At 9:30pm, the doctor came in to check her cervix and announced that it was still only 1cm dilated. Are you fucking kidding me, lady? I think Wifey was ready to punch her in the face when she said that. So labor continued and at about 10:30 Wifey had had enough and asked for an epidural. The nurse said ok, but wanted to check her cervix one more time. Hey, no more cervix! No epidural needed! And now it's time to push...
Now this was the part that blew my mind...pushing was the "easy" part of the whole process. After all the screams during the contractions, Wifey barely made a sound during the pushing phase. I'll forever be amazed by that. Completely calm, just working to get the baby out. Fucking incredible.
Pushing took us past midnight and into May 5, 2010. Fuck yeah, Cinco de Mayo party baby! At 12:21am, the baby came roaring out. The umbilical cord was wrapped around its neck. Twice. Jesus, cut that thing!
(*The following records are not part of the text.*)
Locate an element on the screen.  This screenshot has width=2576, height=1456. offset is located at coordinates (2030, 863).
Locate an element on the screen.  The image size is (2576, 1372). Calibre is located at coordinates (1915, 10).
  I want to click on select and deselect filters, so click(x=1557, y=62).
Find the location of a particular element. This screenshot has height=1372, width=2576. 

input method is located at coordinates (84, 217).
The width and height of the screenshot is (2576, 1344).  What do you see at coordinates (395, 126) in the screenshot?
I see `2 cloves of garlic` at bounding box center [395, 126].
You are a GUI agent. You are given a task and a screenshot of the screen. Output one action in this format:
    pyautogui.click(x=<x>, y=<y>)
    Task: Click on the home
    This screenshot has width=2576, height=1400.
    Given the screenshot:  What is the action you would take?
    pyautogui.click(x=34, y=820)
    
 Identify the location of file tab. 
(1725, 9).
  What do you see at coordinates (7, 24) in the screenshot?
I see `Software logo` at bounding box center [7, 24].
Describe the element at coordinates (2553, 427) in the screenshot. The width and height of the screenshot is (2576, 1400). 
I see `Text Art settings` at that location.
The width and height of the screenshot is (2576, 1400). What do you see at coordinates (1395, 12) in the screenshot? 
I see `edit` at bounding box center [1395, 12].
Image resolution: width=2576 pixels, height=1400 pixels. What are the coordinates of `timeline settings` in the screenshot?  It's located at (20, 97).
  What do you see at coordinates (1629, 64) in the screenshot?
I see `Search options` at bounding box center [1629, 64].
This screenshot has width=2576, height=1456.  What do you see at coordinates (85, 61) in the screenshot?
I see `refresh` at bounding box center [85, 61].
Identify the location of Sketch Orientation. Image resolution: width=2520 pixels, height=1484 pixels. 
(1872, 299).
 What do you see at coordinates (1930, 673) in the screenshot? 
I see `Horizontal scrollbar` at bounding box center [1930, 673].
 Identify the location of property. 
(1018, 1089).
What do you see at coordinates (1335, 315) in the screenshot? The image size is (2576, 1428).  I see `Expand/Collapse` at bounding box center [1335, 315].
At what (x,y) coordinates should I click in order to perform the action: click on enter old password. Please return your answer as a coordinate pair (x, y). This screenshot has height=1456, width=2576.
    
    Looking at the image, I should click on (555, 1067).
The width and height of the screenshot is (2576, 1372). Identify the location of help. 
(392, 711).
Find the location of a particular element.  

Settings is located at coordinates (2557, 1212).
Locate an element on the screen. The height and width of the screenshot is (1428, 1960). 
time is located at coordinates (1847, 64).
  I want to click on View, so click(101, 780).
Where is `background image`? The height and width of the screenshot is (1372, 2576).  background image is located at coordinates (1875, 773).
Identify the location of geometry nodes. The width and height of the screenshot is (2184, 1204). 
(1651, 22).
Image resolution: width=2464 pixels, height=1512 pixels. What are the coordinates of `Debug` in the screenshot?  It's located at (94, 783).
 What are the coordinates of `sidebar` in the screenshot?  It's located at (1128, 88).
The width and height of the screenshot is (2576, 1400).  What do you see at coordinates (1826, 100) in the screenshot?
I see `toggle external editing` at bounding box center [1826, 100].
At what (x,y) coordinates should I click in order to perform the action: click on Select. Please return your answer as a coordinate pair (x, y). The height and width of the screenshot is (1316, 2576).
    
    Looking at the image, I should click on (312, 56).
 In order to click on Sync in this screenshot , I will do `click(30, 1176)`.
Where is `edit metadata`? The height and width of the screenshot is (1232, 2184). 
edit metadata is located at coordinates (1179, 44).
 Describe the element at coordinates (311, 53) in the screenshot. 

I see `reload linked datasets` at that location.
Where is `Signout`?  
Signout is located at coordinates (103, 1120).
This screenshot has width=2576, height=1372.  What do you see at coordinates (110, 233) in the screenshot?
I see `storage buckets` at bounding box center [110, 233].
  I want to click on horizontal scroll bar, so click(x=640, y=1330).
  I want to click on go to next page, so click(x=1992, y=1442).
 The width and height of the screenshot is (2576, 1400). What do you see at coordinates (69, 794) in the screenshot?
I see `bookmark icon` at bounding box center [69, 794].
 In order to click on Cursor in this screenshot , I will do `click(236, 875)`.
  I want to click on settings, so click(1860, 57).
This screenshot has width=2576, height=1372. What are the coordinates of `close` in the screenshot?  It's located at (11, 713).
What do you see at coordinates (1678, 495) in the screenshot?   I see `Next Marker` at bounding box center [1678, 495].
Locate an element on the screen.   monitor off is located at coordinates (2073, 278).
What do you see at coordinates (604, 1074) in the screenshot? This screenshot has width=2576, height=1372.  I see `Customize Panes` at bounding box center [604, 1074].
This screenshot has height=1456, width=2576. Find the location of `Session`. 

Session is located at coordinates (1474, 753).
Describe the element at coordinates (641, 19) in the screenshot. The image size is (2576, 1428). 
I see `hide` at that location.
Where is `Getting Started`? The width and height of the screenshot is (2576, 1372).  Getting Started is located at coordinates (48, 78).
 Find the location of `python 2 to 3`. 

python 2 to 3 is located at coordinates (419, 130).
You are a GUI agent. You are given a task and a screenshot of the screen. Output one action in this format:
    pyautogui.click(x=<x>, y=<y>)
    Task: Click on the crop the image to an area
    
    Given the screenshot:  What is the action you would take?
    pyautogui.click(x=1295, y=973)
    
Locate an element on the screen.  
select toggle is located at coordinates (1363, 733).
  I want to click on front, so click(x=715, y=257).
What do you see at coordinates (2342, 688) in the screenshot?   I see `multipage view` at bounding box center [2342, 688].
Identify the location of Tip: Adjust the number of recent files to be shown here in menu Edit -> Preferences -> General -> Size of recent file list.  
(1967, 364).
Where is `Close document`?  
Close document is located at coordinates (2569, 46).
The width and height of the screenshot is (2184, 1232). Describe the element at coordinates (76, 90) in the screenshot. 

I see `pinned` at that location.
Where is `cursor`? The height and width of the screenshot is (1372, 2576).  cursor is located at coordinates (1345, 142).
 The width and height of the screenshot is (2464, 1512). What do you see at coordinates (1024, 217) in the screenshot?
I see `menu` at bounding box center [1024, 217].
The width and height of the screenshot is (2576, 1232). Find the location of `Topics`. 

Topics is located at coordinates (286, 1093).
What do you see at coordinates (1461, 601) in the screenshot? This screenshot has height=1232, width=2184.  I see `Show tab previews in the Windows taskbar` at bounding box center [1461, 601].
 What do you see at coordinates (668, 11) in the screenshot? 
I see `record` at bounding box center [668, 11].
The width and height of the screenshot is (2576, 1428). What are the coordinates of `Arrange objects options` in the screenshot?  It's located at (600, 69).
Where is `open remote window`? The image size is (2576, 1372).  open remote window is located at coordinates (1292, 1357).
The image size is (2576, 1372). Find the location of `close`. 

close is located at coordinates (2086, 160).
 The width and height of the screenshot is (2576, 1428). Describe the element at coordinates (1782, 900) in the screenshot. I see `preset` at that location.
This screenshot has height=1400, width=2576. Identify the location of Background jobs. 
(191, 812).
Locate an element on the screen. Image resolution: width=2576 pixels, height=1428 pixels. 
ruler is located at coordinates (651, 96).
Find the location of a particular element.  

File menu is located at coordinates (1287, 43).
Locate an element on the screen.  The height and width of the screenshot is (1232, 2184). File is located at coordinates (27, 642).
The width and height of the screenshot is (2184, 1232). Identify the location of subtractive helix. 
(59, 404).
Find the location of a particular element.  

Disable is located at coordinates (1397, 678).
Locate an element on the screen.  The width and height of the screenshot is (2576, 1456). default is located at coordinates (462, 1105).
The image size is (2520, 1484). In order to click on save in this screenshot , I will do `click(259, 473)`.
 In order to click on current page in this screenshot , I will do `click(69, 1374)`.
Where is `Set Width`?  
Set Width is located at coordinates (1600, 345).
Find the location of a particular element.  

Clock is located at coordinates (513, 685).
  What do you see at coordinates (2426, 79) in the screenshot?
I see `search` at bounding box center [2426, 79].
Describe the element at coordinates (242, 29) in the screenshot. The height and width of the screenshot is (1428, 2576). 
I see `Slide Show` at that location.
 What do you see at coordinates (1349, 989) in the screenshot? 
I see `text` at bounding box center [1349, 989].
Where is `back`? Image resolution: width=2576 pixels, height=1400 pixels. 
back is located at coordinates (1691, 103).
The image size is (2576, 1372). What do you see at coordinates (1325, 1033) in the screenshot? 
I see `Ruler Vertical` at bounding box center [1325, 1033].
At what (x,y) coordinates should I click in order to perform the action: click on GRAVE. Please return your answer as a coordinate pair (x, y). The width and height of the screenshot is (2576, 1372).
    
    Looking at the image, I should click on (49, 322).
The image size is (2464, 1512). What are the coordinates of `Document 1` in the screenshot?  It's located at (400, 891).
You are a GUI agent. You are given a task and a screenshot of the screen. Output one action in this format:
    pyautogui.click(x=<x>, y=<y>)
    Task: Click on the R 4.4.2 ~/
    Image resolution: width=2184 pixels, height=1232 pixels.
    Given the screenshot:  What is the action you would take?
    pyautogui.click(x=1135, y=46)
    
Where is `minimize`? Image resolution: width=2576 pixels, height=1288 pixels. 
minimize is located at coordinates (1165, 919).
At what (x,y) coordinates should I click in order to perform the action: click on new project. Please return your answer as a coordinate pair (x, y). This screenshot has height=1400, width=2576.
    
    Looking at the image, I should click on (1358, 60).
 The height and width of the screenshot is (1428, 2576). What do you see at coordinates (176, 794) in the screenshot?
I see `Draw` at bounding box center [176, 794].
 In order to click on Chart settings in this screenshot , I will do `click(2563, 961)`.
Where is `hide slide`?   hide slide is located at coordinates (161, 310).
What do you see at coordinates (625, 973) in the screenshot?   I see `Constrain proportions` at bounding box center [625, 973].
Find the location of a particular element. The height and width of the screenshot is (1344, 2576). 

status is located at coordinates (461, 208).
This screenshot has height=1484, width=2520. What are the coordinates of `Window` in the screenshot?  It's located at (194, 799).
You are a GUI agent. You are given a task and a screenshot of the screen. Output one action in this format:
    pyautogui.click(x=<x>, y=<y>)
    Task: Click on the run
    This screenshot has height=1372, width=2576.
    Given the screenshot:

I was trying my damnedest to determine if it was a boy or a girl but I couldn't see and finally the doctor announced, "It's a boy!" WOOOOOOOOOO!
The nurse cleaned him off, swaddled him and handed him to me. And holy shit that is an incredible feeling. Indescribable, really. He was wide awake, looking at me, looking around the room, just checking everything out. No crying or fussing, just completely content, staring up at me with these huge beautiful eyes. So. Fucking. Awesome.
And now, let's get back to some sports.
2. One Quarter Away
It shouldn't have been that close going into the 4th quarter, which is what really fucking kills me. The Lakers won Game 7 because the Celtics couldn't get a fucking rebound and kept allowing second chance points. I would love to bitch about the refs, but other than a few calls, they were fine. I would love to revel in Kobe's complete and utter stinkbomb. I would love to make fun of Pau Gasol for looking a stupid llama (actually, I can still do that. Fuck you, Llama!) I would have LOVED for Sasha fucking Vujacic to have choked at the free throw line. God damn it.
I actually started cheering when Ron Artest launched that 3 with under a minute to go. I still can't believe that went in. In fact, I can't believe Ron Artest was the MVP of that game. Fucking unbelievable.
All they had to do was hang on for one more quarter and they couldn't do it. Bur.
3. The Cleveland Indians
Actually, no, let's not talk about them. Jesus christ what a disaster.
That's it for now, people. Just gotta the blog wheels rolling again. More posts coming soon. I swear!